(Records contained in a dataset)
----------
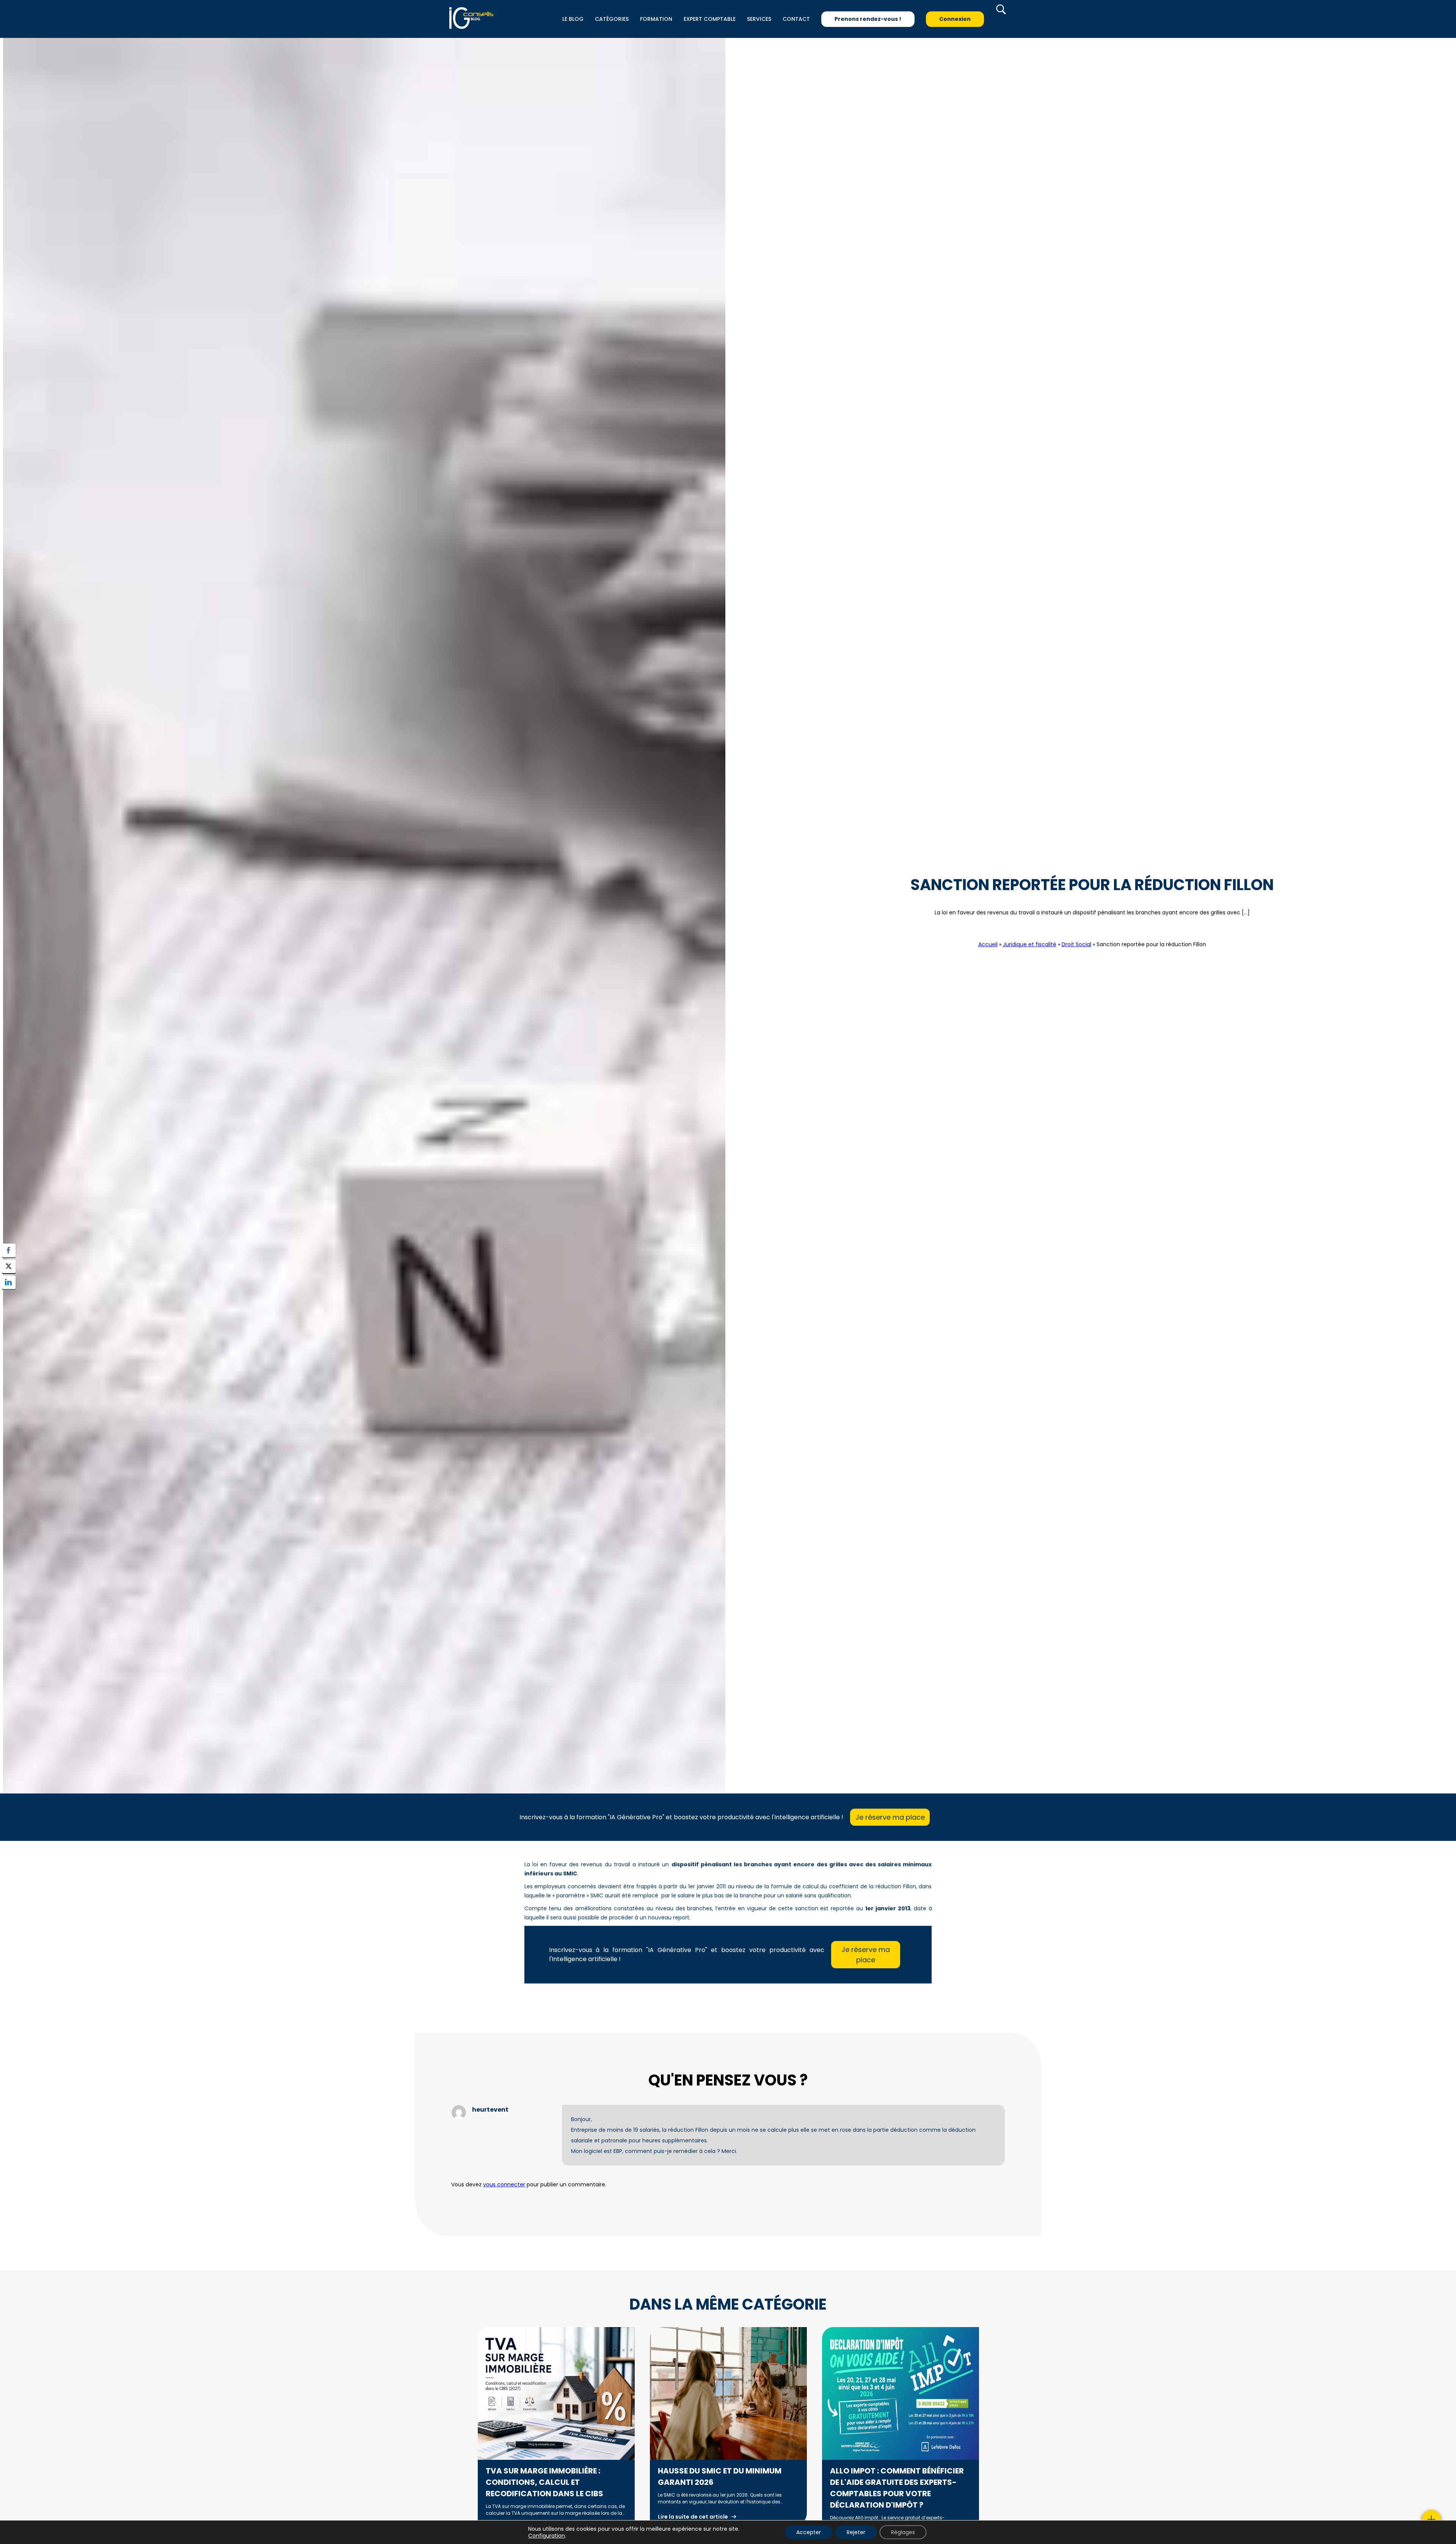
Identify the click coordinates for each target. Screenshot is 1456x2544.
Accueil (988, 944)
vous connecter (504, 2184)
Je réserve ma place (890, 1817)
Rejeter (856, 2532)
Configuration (546, 2535)
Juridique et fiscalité (1029, 944)
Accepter (808, 2532)
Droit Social (1092, 930)
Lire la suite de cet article (693, 2516)
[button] (8, 1297)
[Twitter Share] (9, 1266)
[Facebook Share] (9, 1250)
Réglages (903, 2532)
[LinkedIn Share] (9, 1282)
----------
→ **Problem details**:
From the line that contains "Juridique et fiscalité (1029, 944)" through the last line of the records above, copy every line exactly and leave out the rest.

→ **Response to this task**:
Juridique et fiscalité (1029, 944)
Accepter (808, 2532)
Droit Social (1092, 930)
Lire la suite de cet article (693, 2516)
[button] (8, 1297)
[Twitter Share] (9, 1266)
[Facebook Share] (9, 1250)
Réglages (903, 2532)
[LinkedIn Share] (9, 1282)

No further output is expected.